Challenges and Research Frontiers

The creation model for the origin of people groups, while coherent and increasingly supported by genetic data, has real challenges that deserve honest acknowledgment.

Jeanson’s Y chromosome work, while producing successful predictions in some cases, relies on mutation rate measurements that remain debated. Direct father-son studies produce faster rates than phylogenetic estimates, and the question of which rate applies over longer periods is not fully settled. Additionally, his correlations between Y chromosome branches and specific biblical genealogies—while fascinating—sometimes depend on uncertain historical identifications.

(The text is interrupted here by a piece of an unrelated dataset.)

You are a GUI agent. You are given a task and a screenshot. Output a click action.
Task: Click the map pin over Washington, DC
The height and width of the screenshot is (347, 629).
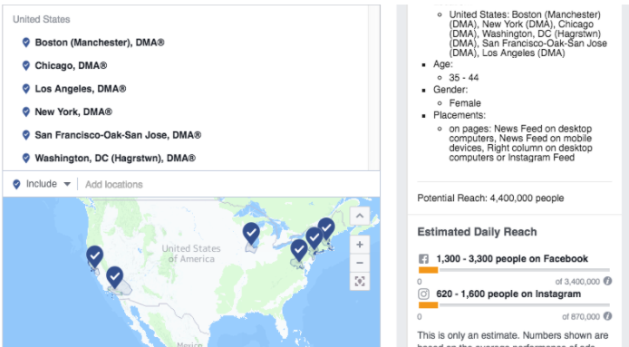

There are also questions about whether the founder effect alone can account for the full range of population-specific adaptations we observe. High-altitude adaptation in Tibetan and Andean populations, for instance, involves specific genetic variants that confer survival advantages. Did these variants already exist in the pre-Babel gene pool, or did they arise through post-Babel mutations? The answer has implications for how quickly meaningful genetic adaptation can occur.

Finally, the relationship between the Table of Nations in Genesis 10 and archaeological or genetic data remains an active area of research. Some connections are straightforward; others are speculative. More work is needed to build robust links between the biblical genealogies and the genetic evidence.

These are not fatal problems. They are research frontiers—areas where creation scientists have the opportunity to do genuinely important work.

Why This Matters

The origin of people groups isn’t just an academic question. It has profound implications for how we treat one another.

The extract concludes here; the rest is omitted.